Are black cats unlucky? Not when they’re this cute!

I recently discovered a list of 13 Odd Things That Happened on Friday the 13th in the May 2016 issue of Readers Digest that was compiled by Andy Simmons. I’ve decided to cherry-pick this list by changing the order and listing the ones I feel are the most interesting.

1 On every Friday the 13th, the world’s economy apparently loses about $900 million because people are scared to work and travel on this date, says Donald Dassey, founder of the Stress Management Center and Phobia Institute.

2 On Friday, January 13, 2012, the cruise ship Costa Concordia partially sank off the Italian coast after running aground, killing 32.

The Costa Concordia

3 That very same day, 174 were killed when a Russian airliner crashed on landing near Moscow.

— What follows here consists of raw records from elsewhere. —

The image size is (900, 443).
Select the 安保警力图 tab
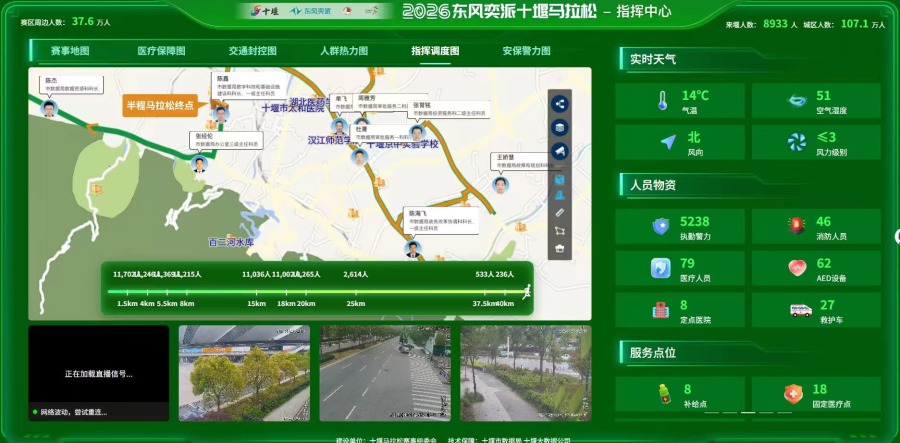[526, 51]
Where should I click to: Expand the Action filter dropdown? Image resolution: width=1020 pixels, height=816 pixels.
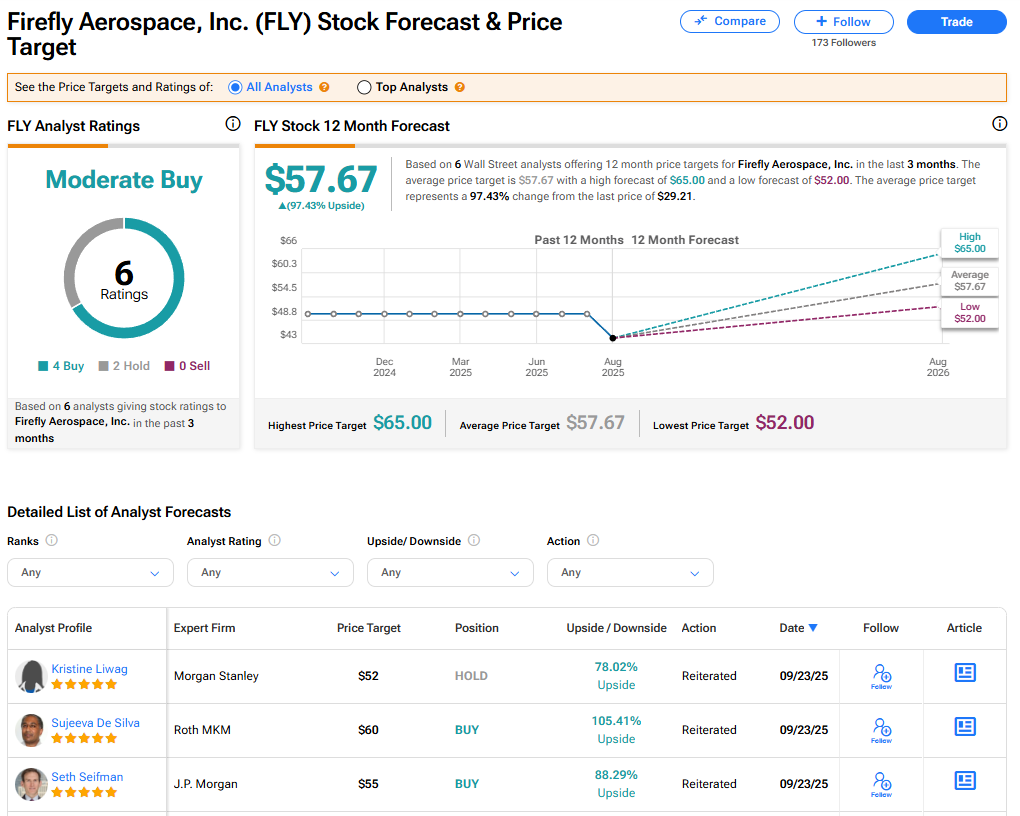click(630, 572)
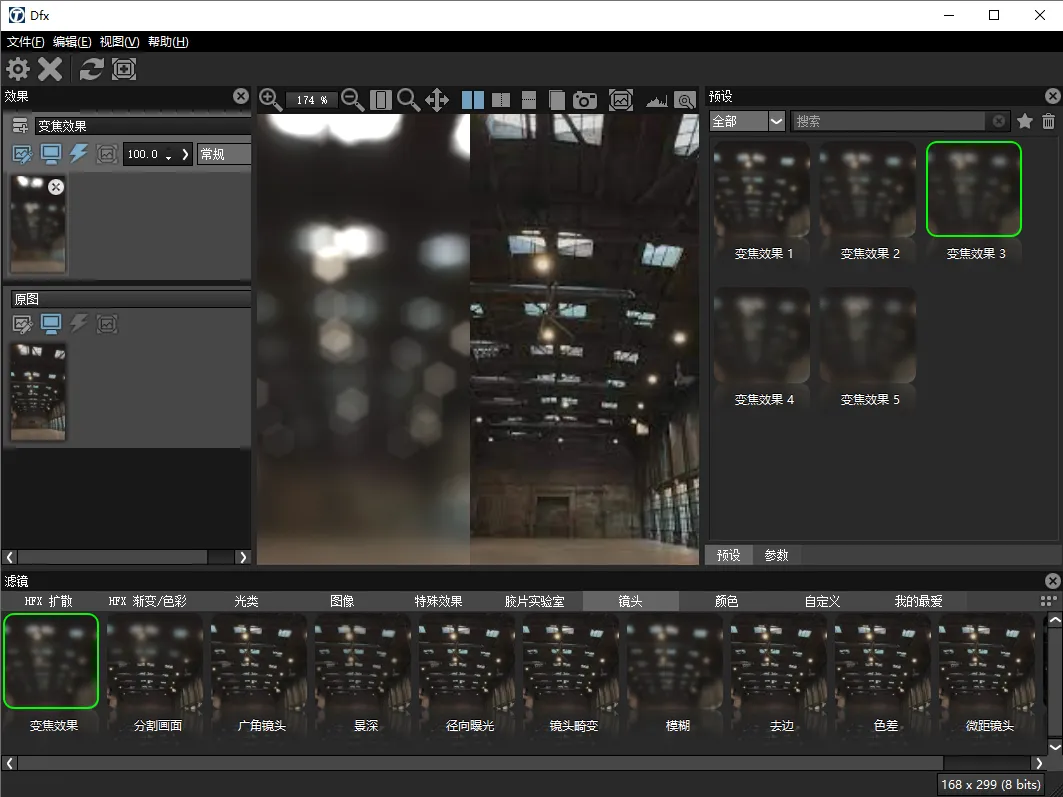Open settings with the gear icon
1063x797 pixels.
click(18, 69)
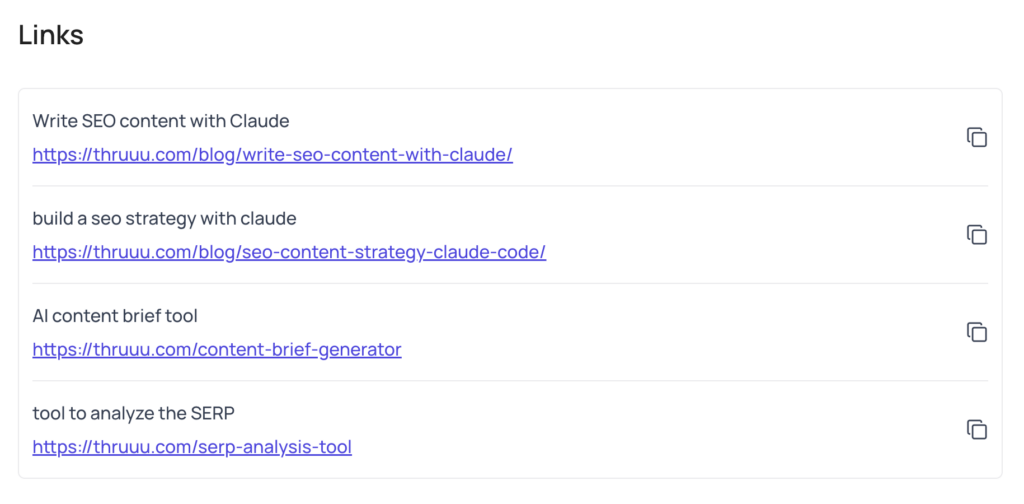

4 On Friday, October 13, 1989, the stock market fell a whopping 6.1% (190 points). At the time, it was the second worst day in market history.

5 On Friday, August 13, 2010, a 13-year-old boy in Suffolk, England, was struck by lightning and reportedly hit at 1:13. The boy survived unharmed.

LOOKING BACK

“YOU CAN’T ALWAYS GET WHAT YOUR WANT” according to Mick Jagger and Keith Richards in the 1969 hit song from their album. Wow, this is certainly true. For example, take a look at our blog Diamonds Are Forever about the magnificent Lesedi la Rona, which means “Our Light” in the Tswana language. It was found in Botswana by the Vancouver-based Lucara Diamond Corporation and is the largest diamond discovery in more than a century.

After viewing this marvel at Sotheby’s, New York I was really up for the auction that took place on June 29, 2016 in London. At promptly 1:30 pm EST, (6:30 pm BST) I watched it live on my 21-inch computer screen. All the Sotheby staffers were excited about this auction that had a $70 million reserve and brought brisk bidding – that stopped cold at $62 million. 

I couldn’t believe what I was seeing. After all the publicity, multiple showings in different locations and entertaining the night before in London – IT DIDN’T SELL!  The reason? Disastrous timing: just days after the Brexit vote and dropping of the British pound. No one was to blame. The auction could not be rescheduled. What happened was something that came completely from left field. Or, you can’t always get what you want.